Stored data

────

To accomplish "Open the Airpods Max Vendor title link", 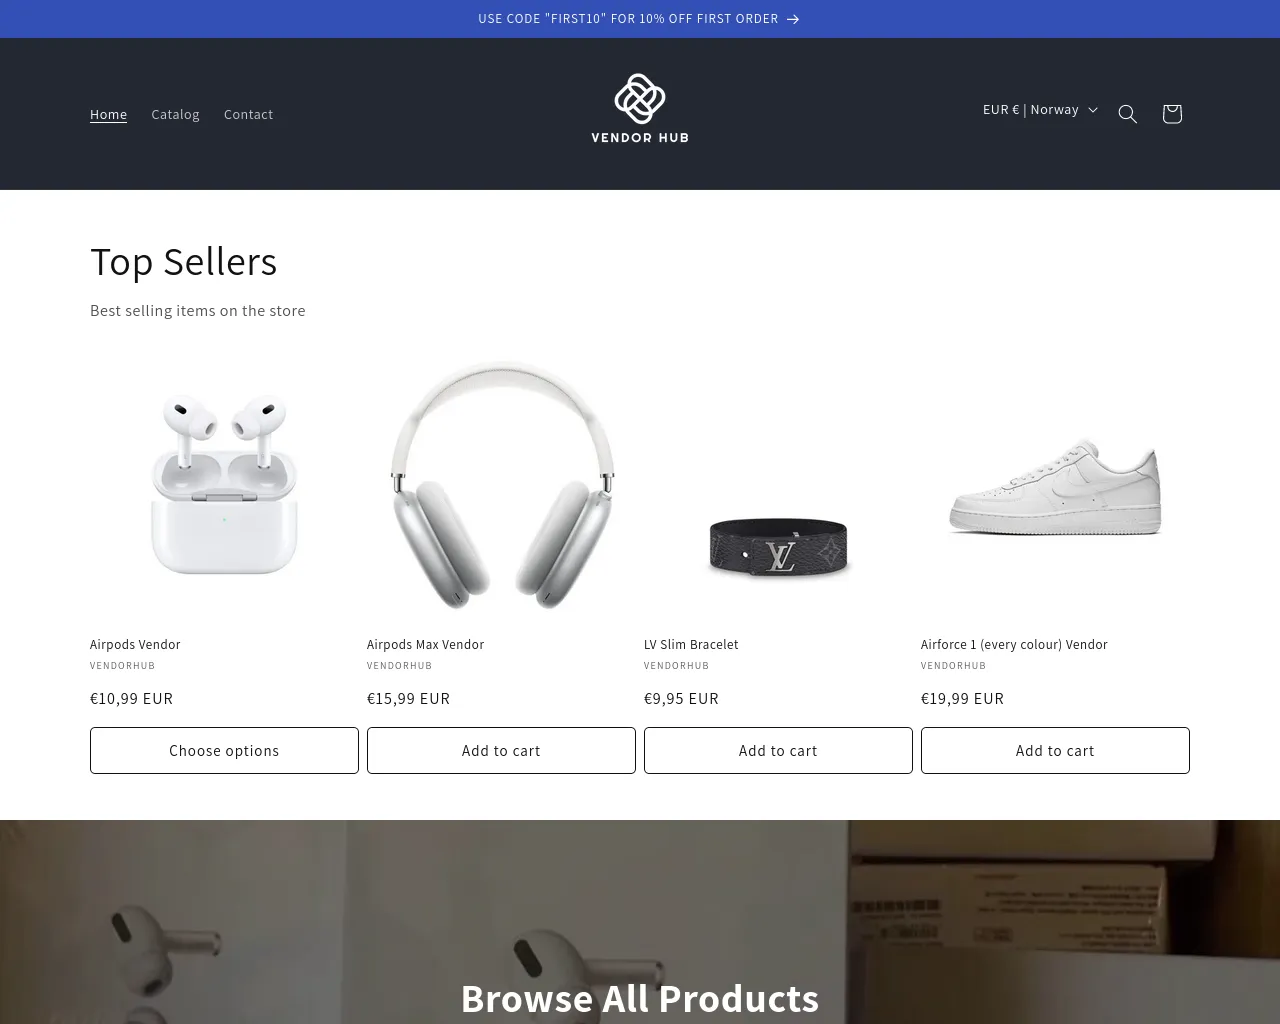I will pos(425,645).
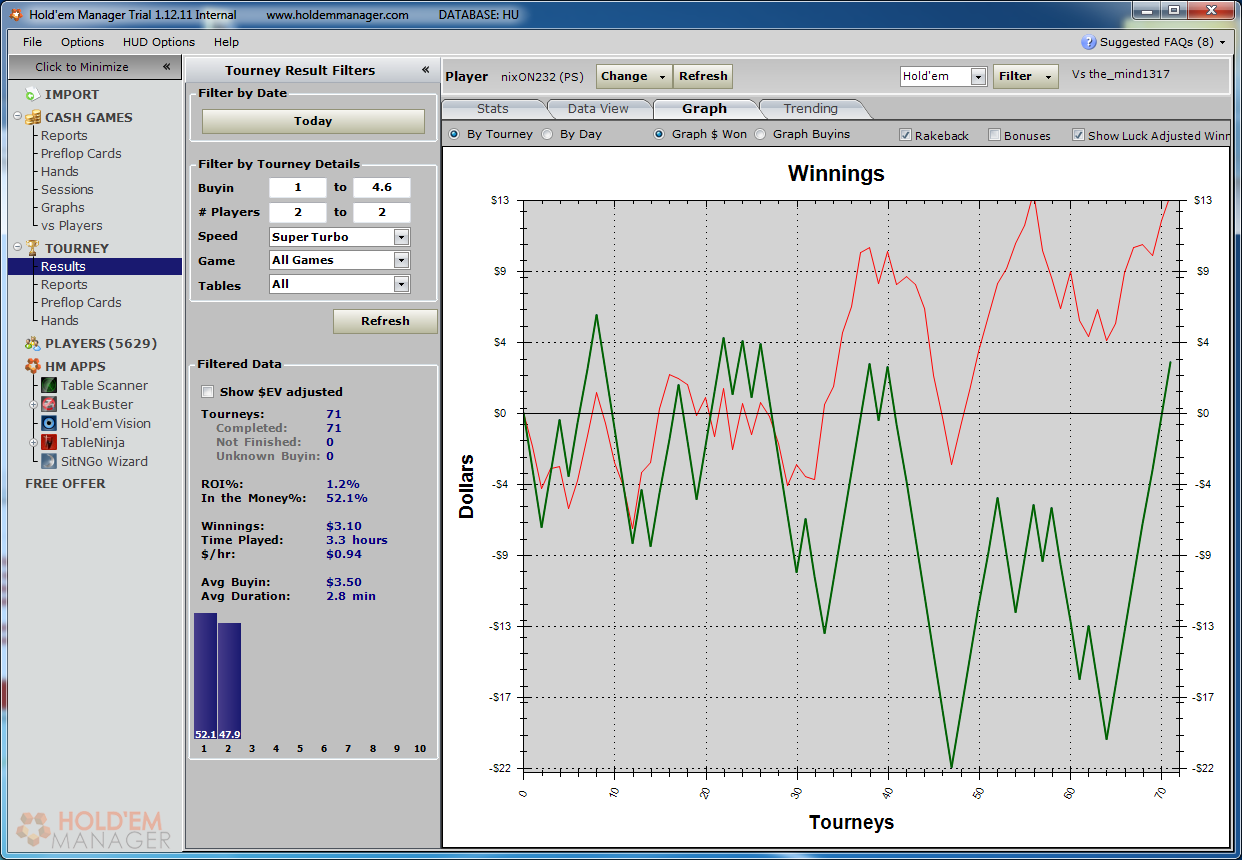Screen dimensions: 1242x860
Task: Uncheck the Rakeback checkbox
Action: coord(905,135)
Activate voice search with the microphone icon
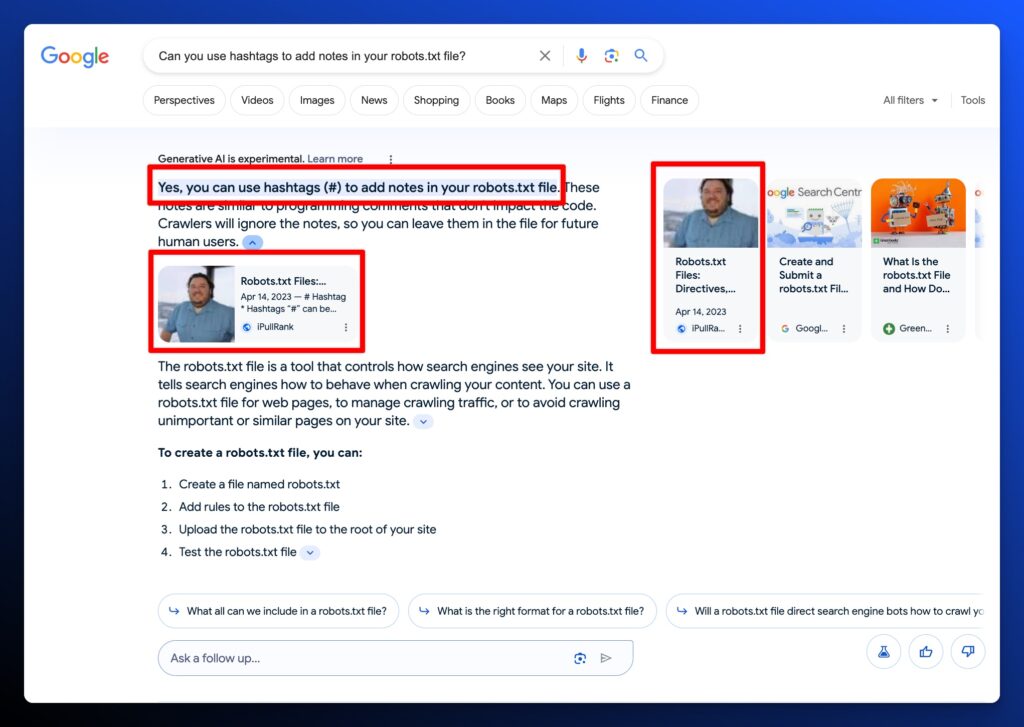 [x=582, y=56]
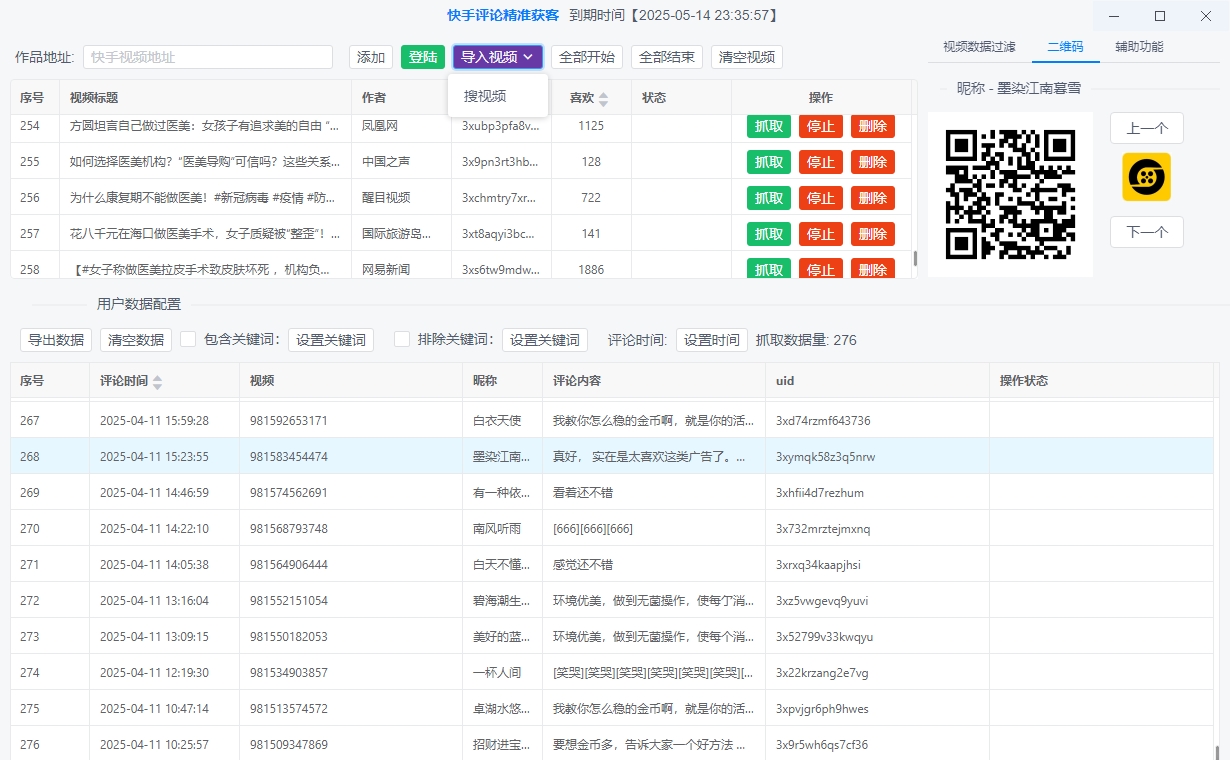Open the 导入视频 dropdown
The image size is (1230, 760).
click(496, 56)
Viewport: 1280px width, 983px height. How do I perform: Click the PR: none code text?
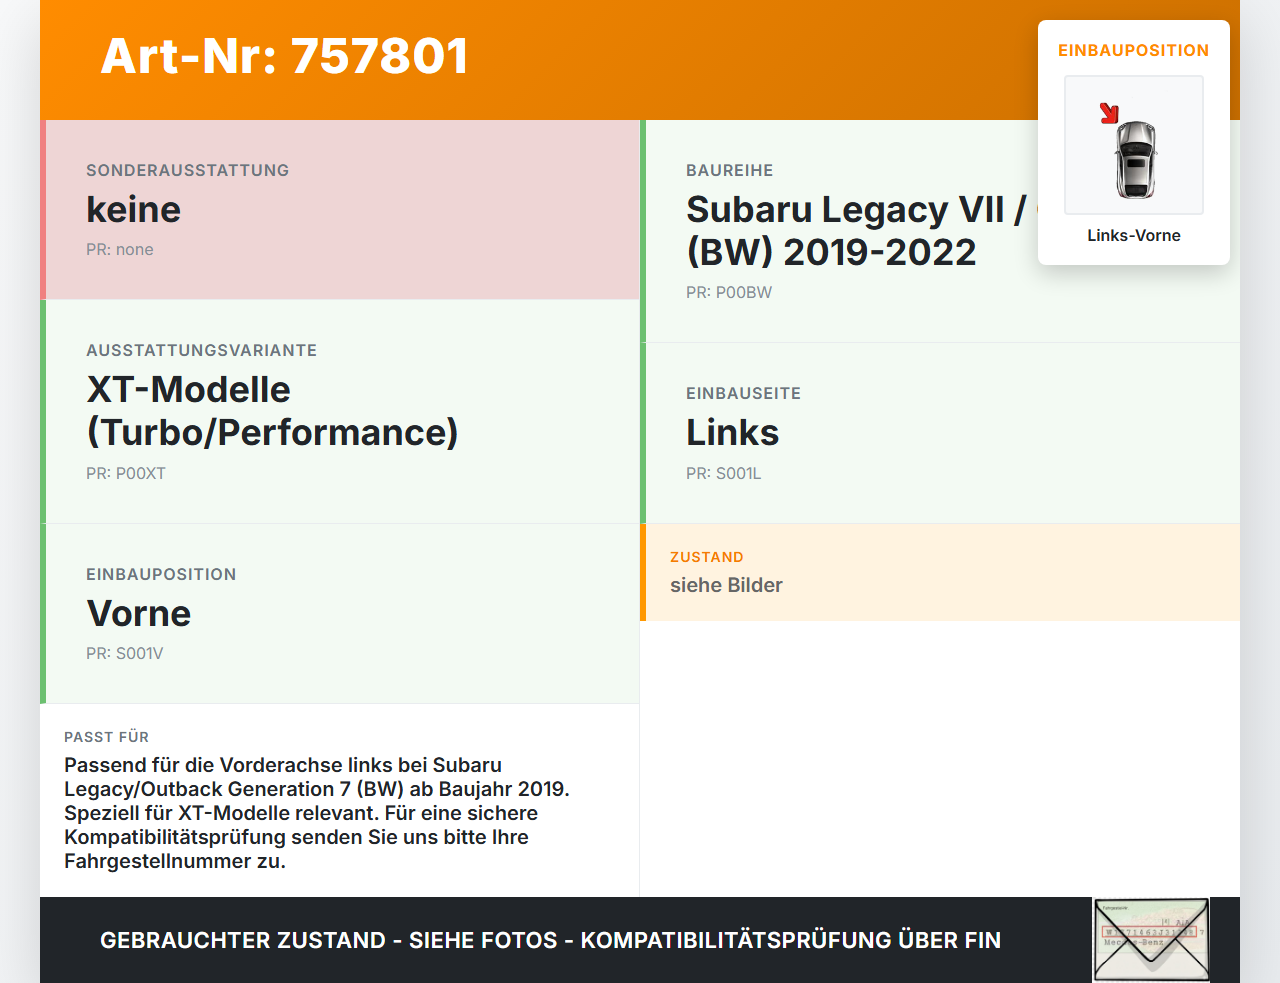(x=120, y=250)
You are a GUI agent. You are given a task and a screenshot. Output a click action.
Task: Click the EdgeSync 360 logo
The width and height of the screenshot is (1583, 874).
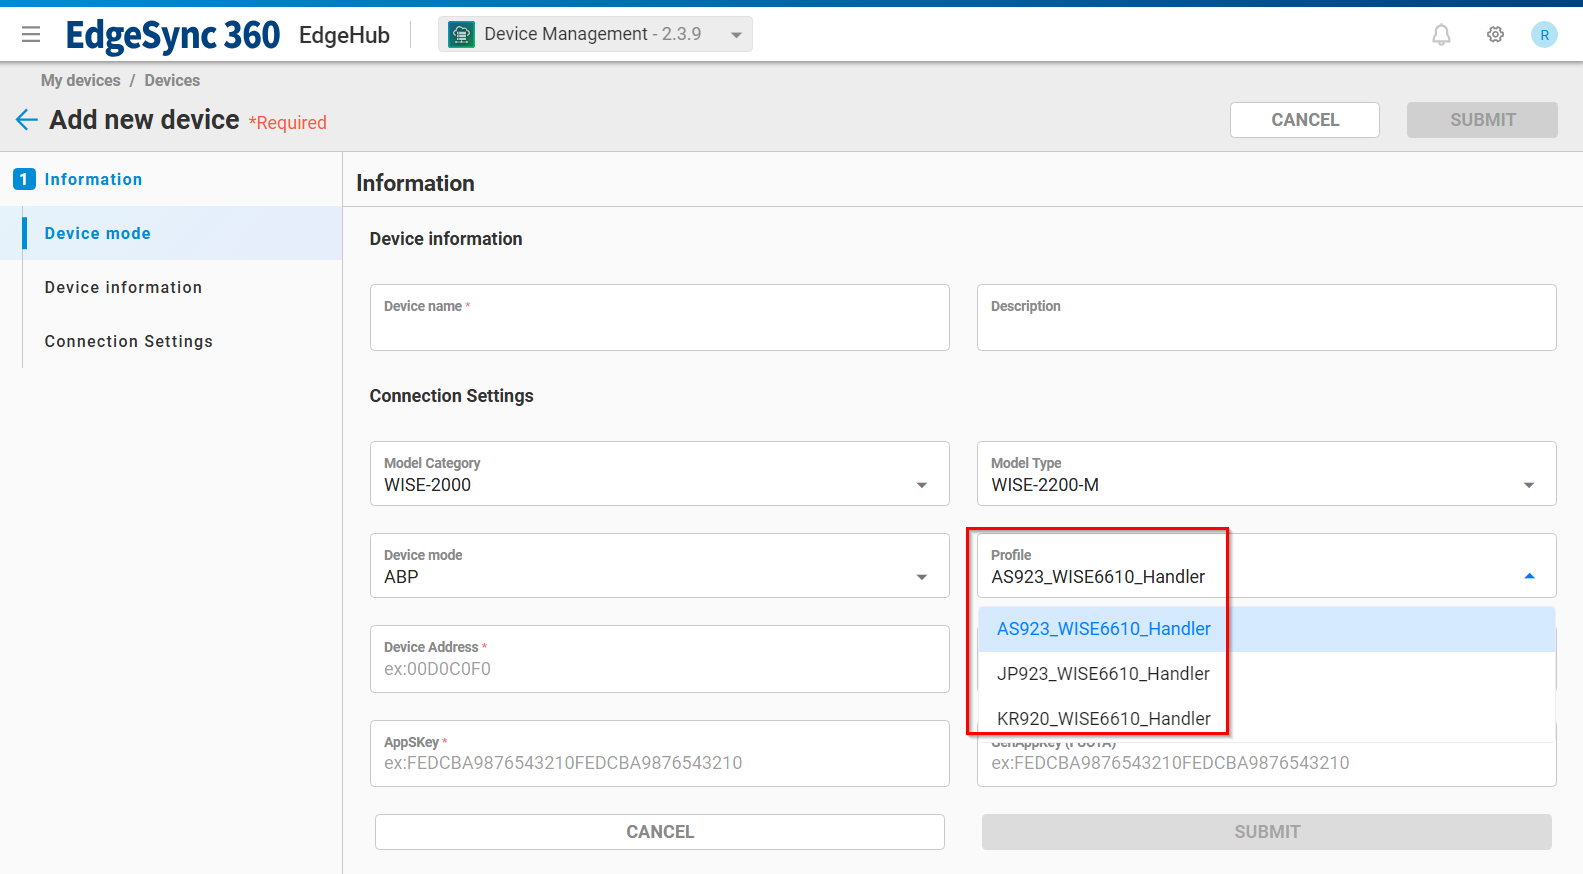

────

From the line containing "You are a GUI" through the last line of the entries, copy each line exactly and only those, skipping all pictures.

__FINISHED TASK__:
You are a GUI agent. You are given a task and a screenshot. Output a click action.
Task: Click the EdgeSync 360 logo
The width and height of the screenshot is (1583, 874).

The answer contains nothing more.